Monday, October 4, 2010

Property Releases - Not Necessary One Court Rules

For years, it has been espoused that, in order for you to use someone else's property in a commercial way, you needed permission from the owner of that property in the form of a Property Release, much like a Model Release. No so, says the U.S. District Court in Northern California, in a rare case that likely will have far reaching consequences.

In the case of Robinson v. HSBC USA, Mr. Robinson's home, an often-photographed Victorian-era home in San Francisco, was used in advertising for the HSBC bank. (Read the decision here). The case, interestingly enough, was brought against the bank, one can assume, because they had the deep pockets for an award, as opposed to being brought against the photographer, who had far shallower pockets than a multi-national bank.

The front of the brochure, is at right, where Robinson's home is the yellow one.

(Continued after the Jump)

With the court's decision, it was dismissed "with prejudice", which barrs Robinson from bringing another case on the same claim. At right is the inside of the brochure - a second use of Robinson's home.

Over at the Property, Intangible blog, there is an excellent dissection of the case by an intellectual property lawyer that's well worth the read. Carolyn Wright, over at A Photo Attorney, discusses that there is almost no need for property releases in the United States, and she writes a bit about it here.

Essentially, there was no libel or defamation, nor even the suggestion that Robinson had a home loan with HSBC. Further, there was no trademark issue (like a logo visible in the image), nor a copyright issue. Further, the image was taken without trespassing on private property.

While I'm not a lawyer, and further, this isn't legal advice, it seems that unless you're going to use an image of someone's home and say "hey, here's a great place to open a brothel", or "this house looks like a crack house", a property release isn't as necessary as we have all been led to believe in the past.

Please post your comments by clicking the link below. If you've got questions, please pose them in our Photo Business Forum Flickr Group Discussion Threads.


Steven Pam said...

Well, this just serves to illustrate the whole irritating muddle around model releases as well. It really all depends what you mean by "need".

The law may differ in the US, but in Australia, you don't need a model release to publish a picture of someone (or something), unless, as you've pointed out, you defame or libel them, or imply endorsement of your product when none exists.

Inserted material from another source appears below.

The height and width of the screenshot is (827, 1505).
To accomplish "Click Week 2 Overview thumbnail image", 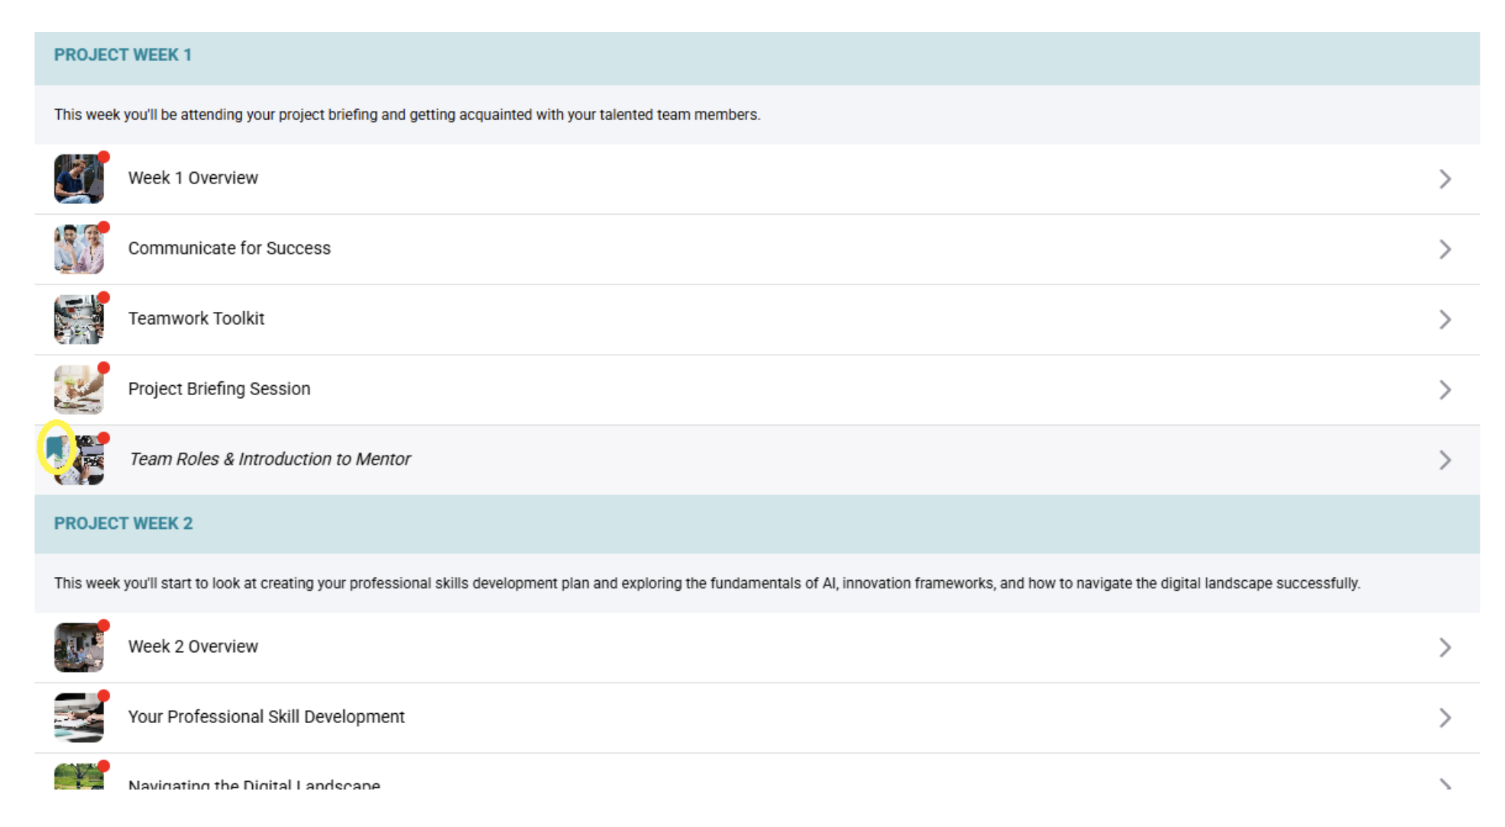I will click(78, 647).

None of these have to do with the taking or publication of the photograph, merely the context in which it is used.

But here's the rub - and what I mean about the definition of "need": if the photograph is for use by a client or stock library who requires property or model releases for your image to be eligible for use, then yes, you need one.

It seems to me, the point has always been that if you're unsure about how you might want to use an image commercially in the future, then it's always best to cover yourself with a release.

Of course the interesting point of your post is that we may now consider making some of our non-property released images, which we had considered not commercially usable, available for publication.

Simon said...

I would have thought the case was brought against the bank, not because it has deeper pockets than the photographer, but because it the bank using the image! It is not a photographer's responsibility to get a release in order to be able to licence an image to someone, instead they get the release because their client needs permission to use the image from both the photographer and the model/property owner. Most times the client won't licence an image from a photographer unless the photographer can say "yes, you have all the rights you need to use this image", but it is still the clients responsibility to ensure that they clear the rights.

I have to say that I'm slightly puzzled by this ruling. Admittedly the situation is different from the use of a person's image where an implied endorsement exists, but just wait until someone, spurred on by this judgement, tries to use an image of the Eiffel Tower without a property release - that would certainly be an interesting test of French copyright law! (For those of you who do not know what I'm referring to, the owners of the Eiffel Tower claim copyright of all images made of the tower since the new lights were installed).

MarcWPhoto said...


The US, through its judiciary, will happily review alleged infringements the copyright in the lighting pattern of the Eiffel Tower as it would any other claimed artwork. It may or may not enforce any such alleged right, but it will take the claim perfectly seriously because it's a copyright and we have a copyright treaty in place that requires us to extend comity to French copyrights within certain limits.

However, there is no copyright in the house. They might have claimed copyright in the paint scheme or something, but that doesn't usually fly. Plaintiffs didn't even allege copyright infringement in their case, which is Federal only in diversity and claims no Federal legal basis. So your comparison, other than that this decision might lead people to make incorrect conclusions about copyright versus right of publicity which is an old and established problem anyway, is just not relevant.

This is pure ROP (right of publicity and/or right of privacy) law, with some other quite frankly desperate theories (Unfair competition? Oh, please.) thrown in in hope that something sticks. And the District Court quite rightly reached the conclusion that nothing in the common law or any CA statute advances real property a ROP. Nor, to the best of my knowledge, does the common or statute law of any other US state. Which, IMO, is a very good thing. It's one thing to extend a person ROP in their likeness. It's quite another to say that you have to worry about taking a picture of an interesting building automatically means you can't use the picture for anything because the building was interesting!


Rohn Engh said...

Of course there’s no property release debate when it comes to using a public building photo in an editorial context, but even in a commercial circumstance I’ve always felt the property release rulings the past decade or so were contrary to the spirit of the First Amendment. It’s almost like real estate sales people were saying to a prospective buyer, “And don’t forget there’s another asset available to you when you buy this property… it’s the revenue received from a law suit when some photographer comes along and photographs your building and sells the resulting picture for commercial gain.”